─── Records supplied
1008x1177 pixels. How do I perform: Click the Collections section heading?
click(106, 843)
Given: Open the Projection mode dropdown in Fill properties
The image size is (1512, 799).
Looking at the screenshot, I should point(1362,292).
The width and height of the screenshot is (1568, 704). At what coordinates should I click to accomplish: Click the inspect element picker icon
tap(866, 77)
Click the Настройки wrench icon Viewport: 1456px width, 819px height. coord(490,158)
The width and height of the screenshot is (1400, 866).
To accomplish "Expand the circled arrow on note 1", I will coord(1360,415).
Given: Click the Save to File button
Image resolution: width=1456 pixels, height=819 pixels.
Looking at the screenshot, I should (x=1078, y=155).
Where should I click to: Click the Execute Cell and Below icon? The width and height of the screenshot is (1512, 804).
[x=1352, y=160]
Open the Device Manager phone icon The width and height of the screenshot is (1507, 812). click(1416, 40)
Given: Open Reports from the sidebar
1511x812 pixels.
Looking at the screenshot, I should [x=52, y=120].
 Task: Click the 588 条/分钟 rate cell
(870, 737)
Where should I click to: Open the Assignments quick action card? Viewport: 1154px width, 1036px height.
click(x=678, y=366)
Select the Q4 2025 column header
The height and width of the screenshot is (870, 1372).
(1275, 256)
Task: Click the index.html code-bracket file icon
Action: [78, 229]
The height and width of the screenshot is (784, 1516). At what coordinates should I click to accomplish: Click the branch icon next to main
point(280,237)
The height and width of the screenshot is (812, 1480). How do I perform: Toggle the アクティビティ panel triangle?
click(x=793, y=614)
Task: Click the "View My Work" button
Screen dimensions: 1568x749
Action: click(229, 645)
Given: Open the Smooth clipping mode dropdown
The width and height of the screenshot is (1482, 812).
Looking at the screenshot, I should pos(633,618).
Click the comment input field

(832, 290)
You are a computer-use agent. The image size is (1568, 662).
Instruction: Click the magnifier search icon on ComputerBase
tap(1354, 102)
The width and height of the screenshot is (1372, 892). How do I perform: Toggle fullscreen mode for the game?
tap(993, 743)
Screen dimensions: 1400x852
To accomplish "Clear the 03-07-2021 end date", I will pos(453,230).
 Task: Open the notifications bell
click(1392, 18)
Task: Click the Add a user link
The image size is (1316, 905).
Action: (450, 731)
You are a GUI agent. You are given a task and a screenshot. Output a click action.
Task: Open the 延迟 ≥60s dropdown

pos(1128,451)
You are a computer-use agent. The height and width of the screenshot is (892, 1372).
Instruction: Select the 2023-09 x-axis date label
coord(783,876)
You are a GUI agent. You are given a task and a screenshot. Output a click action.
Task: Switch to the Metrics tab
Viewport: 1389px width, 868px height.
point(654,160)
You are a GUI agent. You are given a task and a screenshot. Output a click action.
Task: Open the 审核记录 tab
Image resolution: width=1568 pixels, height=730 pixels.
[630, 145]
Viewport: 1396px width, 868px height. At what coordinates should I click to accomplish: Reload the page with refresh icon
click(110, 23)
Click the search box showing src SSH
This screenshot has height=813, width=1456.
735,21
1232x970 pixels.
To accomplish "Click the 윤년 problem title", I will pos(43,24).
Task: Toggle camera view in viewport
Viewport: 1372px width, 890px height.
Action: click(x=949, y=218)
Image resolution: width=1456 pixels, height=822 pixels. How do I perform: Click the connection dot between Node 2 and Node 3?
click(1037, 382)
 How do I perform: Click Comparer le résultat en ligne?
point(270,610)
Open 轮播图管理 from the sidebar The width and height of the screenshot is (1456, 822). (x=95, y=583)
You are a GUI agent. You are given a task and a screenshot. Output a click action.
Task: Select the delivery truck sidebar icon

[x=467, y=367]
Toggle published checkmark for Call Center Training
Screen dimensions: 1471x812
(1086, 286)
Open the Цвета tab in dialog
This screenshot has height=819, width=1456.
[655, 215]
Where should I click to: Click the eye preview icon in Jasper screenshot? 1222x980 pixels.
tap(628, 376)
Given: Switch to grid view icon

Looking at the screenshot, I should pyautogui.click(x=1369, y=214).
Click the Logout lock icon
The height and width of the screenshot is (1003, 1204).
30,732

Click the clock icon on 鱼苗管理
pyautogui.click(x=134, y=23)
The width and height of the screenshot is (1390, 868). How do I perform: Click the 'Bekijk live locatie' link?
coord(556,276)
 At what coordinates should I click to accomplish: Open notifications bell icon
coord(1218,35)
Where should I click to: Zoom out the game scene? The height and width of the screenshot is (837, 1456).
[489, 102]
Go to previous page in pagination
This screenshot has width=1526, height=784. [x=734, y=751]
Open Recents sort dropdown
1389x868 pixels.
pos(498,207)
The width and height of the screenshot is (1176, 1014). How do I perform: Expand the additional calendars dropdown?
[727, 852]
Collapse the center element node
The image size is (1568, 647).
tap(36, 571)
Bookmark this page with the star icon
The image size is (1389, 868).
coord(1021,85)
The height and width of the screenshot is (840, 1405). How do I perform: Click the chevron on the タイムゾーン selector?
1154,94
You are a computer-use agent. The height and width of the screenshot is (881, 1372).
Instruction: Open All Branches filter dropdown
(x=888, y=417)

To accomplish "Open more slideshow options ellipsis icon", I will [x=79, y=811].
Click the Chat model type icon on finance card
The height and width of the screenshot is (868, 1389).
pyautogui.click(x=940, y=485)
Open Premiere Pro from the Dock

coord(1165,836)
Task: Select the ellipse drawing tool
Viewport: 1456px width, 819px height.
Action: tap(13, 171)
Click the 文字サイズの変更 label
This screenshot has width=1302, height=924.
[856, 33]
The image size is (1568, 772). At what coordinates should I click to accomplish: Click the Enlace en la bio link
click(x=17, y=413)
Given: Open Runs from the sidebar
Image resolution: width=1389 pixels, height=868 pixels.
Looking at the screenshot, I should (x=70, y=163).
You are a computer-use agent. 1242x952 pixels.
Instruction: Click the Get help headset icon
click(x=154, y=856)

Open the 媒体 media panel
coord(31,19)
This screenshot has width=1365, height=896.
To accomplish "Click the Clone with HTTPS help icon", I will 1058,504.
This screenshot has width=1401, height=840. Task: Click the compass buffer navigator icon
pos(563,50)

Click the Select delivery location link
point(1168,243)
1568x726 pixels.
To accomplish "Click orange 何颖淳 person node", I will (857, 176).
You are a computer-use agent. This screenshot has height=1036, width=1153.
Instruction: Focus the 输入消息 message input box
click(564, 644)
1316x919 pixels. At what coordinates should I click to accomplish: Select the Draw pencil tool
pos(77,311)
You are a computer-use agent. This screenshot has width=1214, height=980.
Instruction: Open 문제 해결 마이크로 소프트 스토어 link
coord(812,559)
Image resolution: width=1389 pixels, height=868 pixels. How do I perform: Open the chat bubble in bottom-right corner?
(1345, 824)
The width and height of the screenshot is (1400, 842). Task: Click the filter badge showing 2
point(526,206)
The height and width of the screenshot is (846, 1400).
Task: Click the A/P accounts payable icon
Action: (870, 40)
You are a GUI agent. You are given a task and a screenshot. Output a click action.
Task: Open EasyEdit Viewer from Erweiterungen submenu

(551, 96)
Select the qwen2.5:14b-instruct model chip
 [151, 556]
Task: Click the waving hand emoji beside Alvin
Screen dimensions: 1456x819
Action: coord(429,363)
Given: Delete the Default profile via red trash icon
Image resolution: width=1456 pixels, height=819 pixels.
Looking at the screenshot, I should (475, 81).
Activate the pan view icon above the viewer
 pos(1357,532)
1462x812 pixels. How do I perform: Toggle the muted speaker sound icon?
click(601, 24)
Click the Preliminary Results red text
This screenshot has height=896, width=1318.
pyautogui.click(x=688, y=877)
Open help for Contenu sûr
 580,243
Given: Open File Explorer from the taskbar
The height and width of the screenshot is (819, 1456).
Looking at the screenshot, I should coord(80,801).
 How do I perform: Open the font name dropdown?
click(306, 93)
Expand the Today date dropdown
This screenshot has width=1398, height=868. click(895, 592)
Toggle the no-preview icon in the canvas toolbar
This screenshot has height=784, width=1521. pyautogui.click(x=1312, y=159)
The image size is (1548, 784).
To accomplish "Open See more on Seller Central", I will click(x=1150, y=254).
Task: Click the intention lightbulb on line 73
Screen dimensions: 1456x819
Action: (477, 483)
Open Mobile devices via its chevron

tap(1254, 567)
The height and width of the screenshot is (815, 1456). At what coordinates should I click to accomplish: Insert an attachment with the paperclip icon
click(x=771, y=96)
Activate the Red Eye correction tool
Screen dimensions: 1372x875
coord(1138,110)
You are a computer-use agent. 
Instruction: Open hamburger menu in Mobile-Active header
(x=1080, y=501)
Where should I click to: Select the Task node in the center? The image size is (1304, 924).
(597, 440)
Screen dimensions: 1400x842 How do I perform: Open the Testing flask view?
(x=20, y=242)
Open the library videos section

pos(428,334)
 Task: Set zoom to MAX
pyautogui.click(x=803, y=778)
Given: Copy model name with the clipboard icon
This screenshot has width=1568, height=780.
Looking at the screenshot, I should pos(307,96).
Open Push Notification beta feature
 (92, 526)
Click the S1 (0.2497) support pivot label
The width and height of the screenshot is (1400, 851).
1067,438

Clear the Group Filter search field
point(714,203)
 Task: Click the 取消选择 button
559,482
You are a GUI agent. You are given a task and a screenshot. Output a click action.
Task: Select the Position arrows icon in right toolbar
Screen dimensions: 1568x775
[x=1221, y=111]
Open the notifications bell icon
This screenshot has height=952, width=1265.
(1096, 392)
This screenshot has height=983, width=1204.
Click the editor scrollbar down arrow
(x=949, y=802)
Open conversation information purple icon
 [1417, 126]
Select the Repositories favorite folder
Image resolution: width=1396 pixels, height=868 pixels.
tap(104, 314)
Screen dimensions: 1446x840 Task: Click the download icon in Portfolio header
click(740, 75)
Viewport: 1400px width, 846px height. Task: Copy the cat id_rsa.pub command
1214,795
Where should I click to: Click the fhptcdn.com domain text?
──────
Go through the records above and return every line that holds the string "more".

To accomplish "Open more slideshow options ellipsis icon", I will [x=79, y=811].
To accomplish "Open See more on Seller Central", I will click(x=1150, y=254).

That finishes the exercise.